FMI admite fragilidade dos mercados financeiros globais; proposta dos Brics em Kazan é pavimentar uma nova via
Dois textos recentes do Fundo Monetário Internacional (FMI) alertam para os riscos financeiros cada vez mais graves no mundo. Um deles (“Global Financial Fragilities Mount Despite Rate Cuts and Buoyant Markets”, algo como “Fragilidades financeiras globais aumentam apesar dos cortes de taxas e mercados dinâmicos”) é assinado por Tobias Adrian, chefe do setor de mercado financeiro do FMI, Sheheryar Malik e Jason Wu.
Dizem os economistas do Fundo que “a boa notícia é que os riscos de estabilidade financeira de curto prazo permanecem contidos” com “probabilidade de um pouso suave para a economia global”. Mas crescem as preocupações com o descasamento entre o mercado financeiro e a vida real.
Em 2 pontos: altas avaliações de ativos, aumento dos níveis de dívida do governo e do setor privado e maior uso de alavancagem por instituições financeiras; e a desconexão entre a incerteza elevada – especialmente riscos geopolíticos – e a volatilidade do mercado financeiro. “Os preços dos ativos podem não refletir totalmente o impacto potencial de guerras e disputas comerciais.”
O segundo texto (“Global Public Debt Is Probably Worse Than it Looks”, ou “A dívida pública global é provavelmente pior do que parece”) tem o título autoexplicável. “A dívida pública global é muito alta.
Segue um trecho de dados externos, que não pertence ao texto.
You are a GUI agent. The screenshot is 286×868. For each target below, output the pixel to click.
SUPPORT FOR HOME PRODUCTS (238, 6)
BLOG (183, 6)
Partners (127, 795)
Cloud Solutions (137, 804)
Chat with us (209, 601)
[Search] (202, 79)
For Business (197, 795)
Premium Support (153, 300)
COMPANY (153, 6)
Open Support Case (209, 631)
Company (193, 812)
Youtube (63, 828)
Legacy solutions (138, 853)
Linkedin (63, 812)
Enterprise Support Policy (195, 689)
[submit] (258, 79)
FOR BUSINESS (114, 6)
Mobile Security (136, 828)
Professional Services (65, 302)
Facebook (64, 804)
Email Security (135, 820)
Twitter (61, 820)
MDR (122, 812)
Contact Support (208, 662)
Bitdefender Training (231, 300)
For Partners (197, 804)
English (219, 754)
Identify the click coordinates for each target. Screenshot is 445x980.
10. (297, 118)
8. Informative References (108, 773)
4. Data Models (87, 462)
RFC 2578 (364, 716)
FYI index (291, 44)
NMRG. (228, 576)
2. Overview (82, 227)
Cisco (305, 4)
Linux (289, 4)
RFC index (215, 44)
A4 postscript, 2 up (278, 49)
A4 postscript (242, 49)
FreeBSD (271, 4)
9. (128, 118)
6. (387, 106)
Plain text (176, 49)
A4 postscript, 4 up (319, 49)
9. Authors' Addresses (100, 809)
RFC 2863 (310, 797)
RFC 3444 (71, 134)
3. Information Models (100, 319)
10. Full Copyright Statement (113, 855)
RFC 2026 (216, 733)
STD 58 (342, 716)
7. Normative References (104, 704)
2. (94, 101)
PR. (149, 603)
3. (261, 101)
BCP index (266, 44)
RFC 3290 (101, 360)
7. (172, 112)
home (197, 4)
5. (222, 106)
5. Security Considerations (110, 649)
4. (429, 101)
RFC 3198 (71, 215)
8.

Espera-se que exceda US$ 100 trilhões, ou cerca de 93% do Produto Interno Bruto global até o final deste ano, e se aproxime de 100% do PIB até 2030. Isso é 10 pontos percentuais do PIB acima de 2019, ou seja, antes da pandemia.”
A tradução para o quadro pintado pelo FMI é que o mercado financeiro internacional, tal como se configura desde o final do século passado e início deste, está em crise; na busca para manter um sistema disfuncional, leva o planeta a uma espiral de competição e guerras.
Este é o pano de fundo das mudanças que o Brics tem feito e que avançarão na 16ª Cúpula, que se realiza em Kazan, Rússia. O objetivo é traçar um caminho para fora dessa espiral e que, ainda que pouco a pouco, enterre o atual sistema. Não à toa a barreira de críticas que enfrenta o bloco. Que, apesar das resistências, cresce e se fortalece.
Democratizar as finanças
Nesta quarta-feira, às 15h, o Salão Nobre da Câmara dos Deputados sediará o lançamento da Frente Parlamentar Mista dos Correspondentes Bancários, promovida pela Associação Nacional das Empresas Correspondentes Bancárias (Anec). A Frente, presidida pelo deputado federal Luiz Fernando Faria, tem como pautas:
- Acesso amplo e digno a serviços financeiros para a população.
- Regulamentação justa e eficiente para o setor.
- Combate a práticas irregulares.
- Ampliação da voz dos correspondentes bancários nas discussões parlamentares.